Over the course of the Covid pandemic, one of the main arguments for violating people’s rights is the desire to prevent hospitals from becoming overwhelmed. In my opinion, however, concerns about hospital capacity are not a valid reason for taking people’s freedoms away. By their very nature, rights must always come first.
This might sound hard-hearted or insensitive, but sometimes the demand for things exceeds the supply, and this is simply a part of life that people need to deal with. When an institution, organization, or business is experiencing more demand for its services than it can supply, it is up to that institution, organization, or business to either increase capacity or come up with a system for managing demand. One way to increase capacity is by building field hospitals or deploying hospital ships, as many cities and states did during the beginning of the pandemic. Another way is by asking staff to work more hours, or intensifying efforts to recruit more staff. Some examples of managing demand include using a first come first served system, prioritizing people based on how severe their condition is, drawing names from a hat, or using another randomized method to determine who will receive services. Whichever methods are used, one thing remains constant: any of these methods of managing capacity is a better solution than violating people’s rights in an attempt to reduce demand.

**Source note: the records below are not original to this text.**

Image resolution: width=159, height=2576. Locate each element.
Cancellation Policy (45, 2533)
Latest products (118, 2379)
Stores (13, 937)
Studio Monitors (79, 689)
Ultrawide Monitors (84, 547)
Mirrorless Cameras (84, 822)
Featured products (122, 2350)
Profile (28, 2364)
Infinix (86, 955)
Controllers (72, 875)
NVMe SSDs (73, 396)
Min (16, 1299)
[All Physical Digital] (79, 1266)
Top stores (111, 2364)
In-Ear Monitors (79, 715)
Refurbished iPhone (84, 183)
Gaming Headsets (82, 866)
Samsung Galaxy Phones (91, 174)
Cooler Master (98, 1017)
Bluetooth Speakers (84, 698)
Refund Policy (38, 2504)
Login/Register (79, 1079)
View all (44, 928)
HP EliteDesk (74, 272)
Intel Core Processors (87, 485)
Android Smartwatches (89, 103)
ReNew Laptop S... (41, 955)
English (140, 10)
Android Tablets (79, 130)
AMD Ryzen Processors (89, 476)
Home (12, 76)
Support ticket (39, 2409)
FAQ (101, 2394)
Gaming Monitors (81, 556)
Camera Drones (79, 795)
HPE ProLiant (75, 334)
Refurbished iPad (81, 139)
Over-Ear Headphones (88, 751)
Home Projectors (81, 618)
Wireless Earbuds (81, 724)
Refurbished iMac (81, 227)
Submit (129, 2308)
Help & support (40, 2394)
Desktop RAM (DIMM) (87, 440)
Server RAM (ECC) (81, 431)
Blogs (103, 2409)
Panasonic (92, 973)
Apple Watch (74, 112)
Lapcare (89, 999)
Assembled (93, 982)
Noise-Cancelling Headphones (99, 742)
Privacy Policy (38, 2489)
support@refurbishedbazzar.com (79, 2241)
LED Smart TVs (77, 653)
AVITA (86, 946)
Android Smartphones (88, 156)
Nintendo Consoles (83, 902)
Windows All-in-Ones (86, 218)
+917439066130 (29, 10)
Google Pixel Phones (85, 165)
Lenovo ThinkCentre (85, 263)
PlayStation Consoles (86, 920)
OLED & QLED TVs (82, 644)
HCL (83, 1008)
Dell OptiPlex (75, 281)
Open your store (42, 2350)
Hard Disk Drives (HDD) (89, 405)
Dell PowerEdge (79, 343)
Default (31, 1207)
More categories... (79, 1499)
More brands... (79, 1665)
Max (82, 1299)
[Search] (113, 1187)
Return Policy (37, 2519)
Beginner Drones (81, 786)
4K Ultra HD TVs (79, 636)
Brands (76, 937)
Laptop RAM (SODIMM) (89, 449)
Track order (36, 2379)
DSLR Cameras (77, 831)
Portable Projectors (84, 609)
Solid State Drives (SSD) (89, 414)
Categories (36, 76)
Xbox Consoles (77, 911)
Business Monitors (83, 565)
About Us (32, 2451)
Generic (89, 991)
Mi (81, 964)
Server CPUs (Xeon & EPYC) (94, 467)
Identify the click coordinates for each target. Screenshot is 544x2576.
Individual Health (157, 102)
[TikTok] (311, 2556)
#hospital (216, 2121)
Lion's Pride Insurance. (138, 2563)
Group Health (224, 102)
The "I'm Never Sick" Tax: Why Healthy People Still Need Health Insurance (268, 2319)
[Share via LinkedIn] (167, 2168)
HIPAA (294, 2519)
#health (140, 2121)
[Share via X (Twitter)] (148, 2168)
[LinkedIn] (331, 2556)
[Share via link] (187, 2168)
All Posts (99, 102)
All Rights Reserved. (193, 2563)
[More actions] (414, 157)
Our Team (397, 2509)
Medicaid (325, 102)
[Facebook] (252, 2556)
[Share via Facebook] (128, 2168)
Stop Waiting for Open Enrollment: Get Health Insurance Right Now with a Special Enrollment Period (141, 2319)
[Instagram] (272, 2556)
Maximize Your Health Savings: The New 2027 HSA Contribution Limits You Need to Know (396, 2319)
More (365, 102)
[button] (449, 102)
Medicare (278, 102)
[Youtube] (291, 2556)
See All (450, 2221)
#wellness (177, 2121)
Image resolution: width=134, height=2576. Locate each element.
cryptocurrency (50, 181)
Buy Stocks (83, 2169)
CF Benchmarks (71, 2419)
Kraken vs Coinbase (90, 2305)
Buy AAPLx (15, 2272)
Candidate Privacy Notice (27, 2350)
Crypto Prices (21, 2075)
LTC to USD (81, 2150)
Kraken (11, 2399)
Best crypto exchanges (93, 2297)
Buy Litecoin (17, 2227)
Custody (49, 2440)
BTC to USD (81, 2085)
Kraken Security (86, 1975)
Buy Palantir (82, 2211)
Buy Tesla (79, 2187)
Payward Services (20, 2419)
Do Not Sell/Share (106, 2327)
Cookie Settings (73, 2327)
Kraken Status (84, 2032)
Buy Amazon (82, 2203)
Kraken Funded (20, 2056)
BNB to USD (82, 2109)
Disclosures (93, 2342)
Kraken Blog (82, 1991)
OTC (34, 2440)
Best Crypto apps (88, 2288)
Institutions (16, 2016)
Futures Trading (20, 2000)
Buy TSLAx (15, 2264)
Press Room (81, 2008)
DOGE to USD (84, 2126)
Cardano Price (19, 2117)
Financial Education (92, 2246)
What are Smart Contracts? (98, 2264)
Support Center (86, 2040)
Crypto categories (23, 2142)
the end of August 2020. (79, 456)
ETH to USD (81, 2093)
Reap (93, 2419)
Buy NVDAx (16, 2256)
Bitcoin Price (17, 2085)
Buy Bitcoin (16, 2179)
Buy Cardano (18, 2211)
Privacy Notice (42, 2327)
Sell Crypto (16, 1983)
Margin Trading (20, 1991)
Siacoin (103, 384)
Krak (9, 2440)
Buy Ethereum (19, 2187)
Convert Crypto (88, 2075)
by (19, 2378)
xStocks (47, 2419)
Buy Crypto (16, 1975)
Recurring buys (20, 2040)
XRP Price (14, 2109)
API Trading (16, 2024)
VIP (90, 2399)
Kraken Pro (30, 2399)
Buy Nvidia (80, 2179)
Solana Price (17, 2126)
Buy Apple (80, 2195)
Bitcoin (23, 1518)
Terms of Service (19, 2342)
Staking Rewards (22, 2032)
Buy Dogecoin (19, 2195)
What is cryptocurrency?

For some reason, many people have the attitude that for hospitals to be over capacity is something that must be avoided at all costs. It follows that controlling people’s behavior in order to reduce the amount of people who become sick is permissible (or even necessary, in some people’s opinions). But this way of thinking is backwards. People’s rights must come first. People have fundamental rights, which include the rights to make our own medical decisions and to move about freely. People must be allowed to freely decide whether to get the Covid vaccine or not, whether to do Covid testing or not, which activities to engage in, which people to get together with, which businesses to patronize, and which locations to visit. Whatever demand for hospitals’ services results from people’s collective decisions, is the demand that results, and hospitals need to come up with a system for dealing with that. Just like any other business or institution, it is the job of hospitals to manage capacity issues if and when they arise. Doing so might require making difficult decisions. Preventing difficult decisions from needing to be made is great if possible, but it does not supersede people’s rights.
It is also worth mentioning that making non-vaccinated people go to the back of the line for medical services is, in my opinion, a permissible option if hospitals are at or over capacity. This solution would address the concerns about non-vaccinated people becoming severely sick and needlessly taking hospital capacity away from people who “deserve” it more. And it would address these concerns in a way that does not violate the rights of non-vaccinated people. Why not have a policy that people who opt against vaccination are doing so at their own risk? Under such a policy, people would be perfectly free to either get the vaccine or not. If someone becomes severely sick from Covid, they would have the option of either showing proof of vaccination to move to the front of the queue, or remaining at the back of the queue if they have not gotten the vaccine or do not wish to disclose their status. Given that this would solve the hospital capacity problem without violating anyone’s rights, there really is no justification for forcing people to get the vaccine (or banning them from occupations, places, or activities unless they get it, which is essentially the same as forcing them). The thought process seems to be that it is somehow more cruel to move non-vaccinated people who become severely sick to the back of the line than it is to force all non-vaccinated people to do something they do not want to do. But this is false, and this way of thinking is paternalistic and illogical.
For things to exceed their capacity is part of life, and there is no reason for hospitals to be treated differently than any other institution, organization, or business. It is morally backwards to argue that hospital capacity should determine which activities people are allowed to do. Although preventing hospitals from becoming overwhelmed is a worthy goal, it cannot be allowed to dictate how much freedom people are granted. Respecting individual liberty is more important than anything else. Rights come first, and everything else, including concerns about hospital capacity, come second.